> _REQUIRED WORK_:
Keep every word of the entries and print them exactly; the pictures stay out.

> _AVAILABLE DATA_:
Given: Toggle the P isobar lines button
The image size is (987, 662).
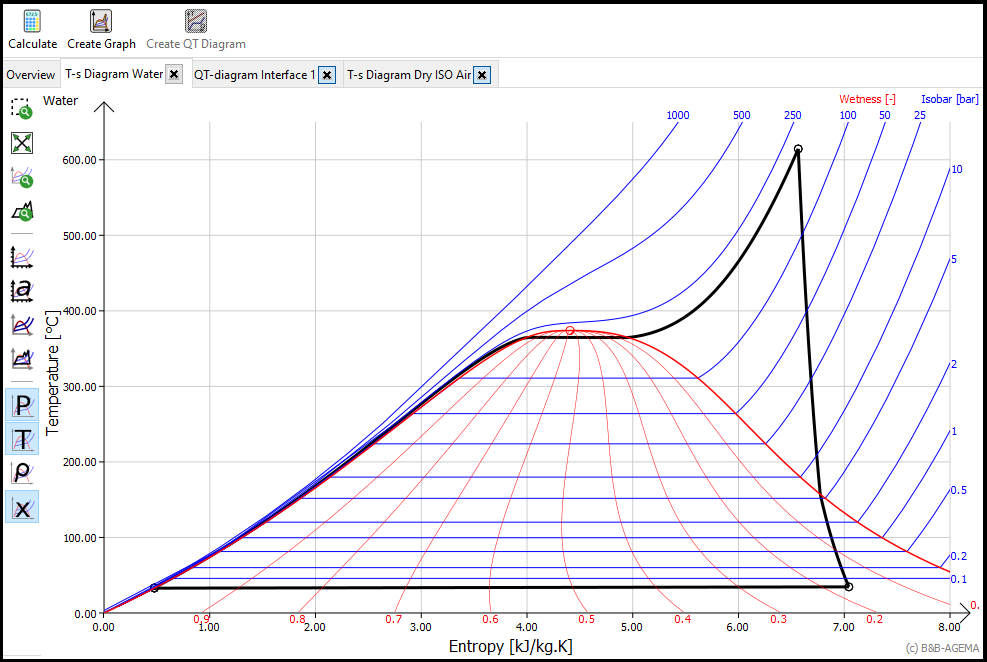Looking at the screenshot, I should tap(22, 405).
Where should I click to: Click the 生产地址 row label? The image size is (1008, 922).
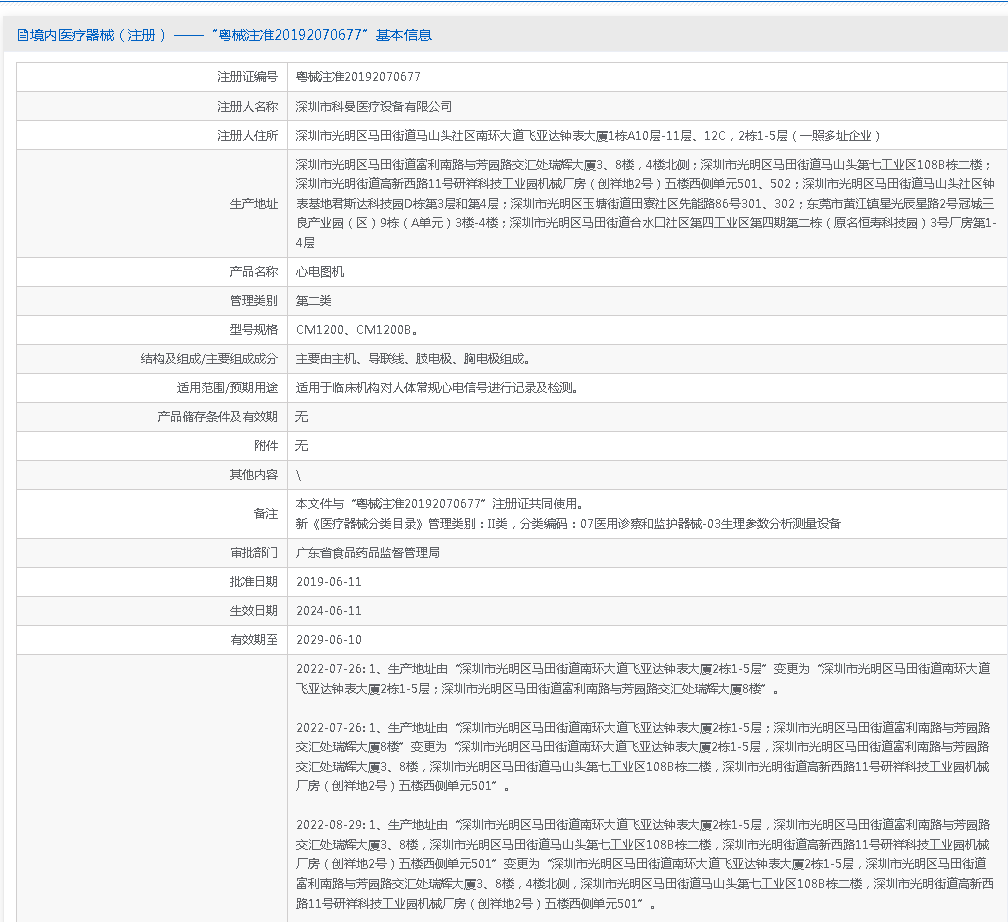coord(253,204)
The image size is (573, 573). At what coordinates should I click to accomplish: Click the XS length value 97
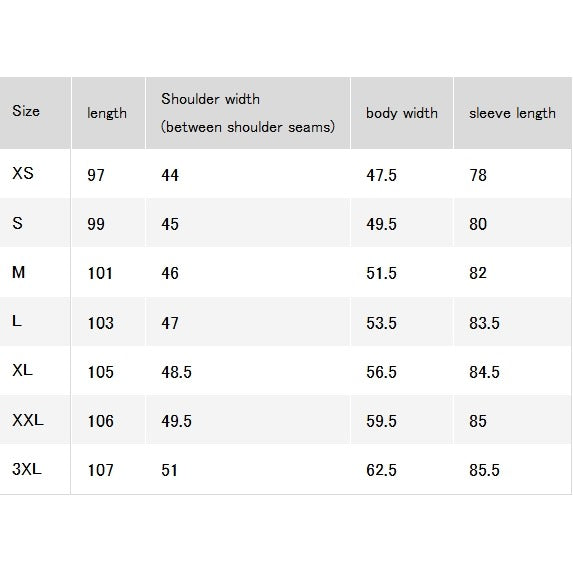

> _RESPONSE_:
Given: Toggle the P isobar lines button
The image size is (987, 662).
Looking at the screenshot, I should tap(22, 405).
Where should I click to: Click the 生产地址 row label? The image size is (1008, 922).
coord(253,204)
The image size is (573, 573). At what coordinates should I click to accomplish: Click the XS length value 97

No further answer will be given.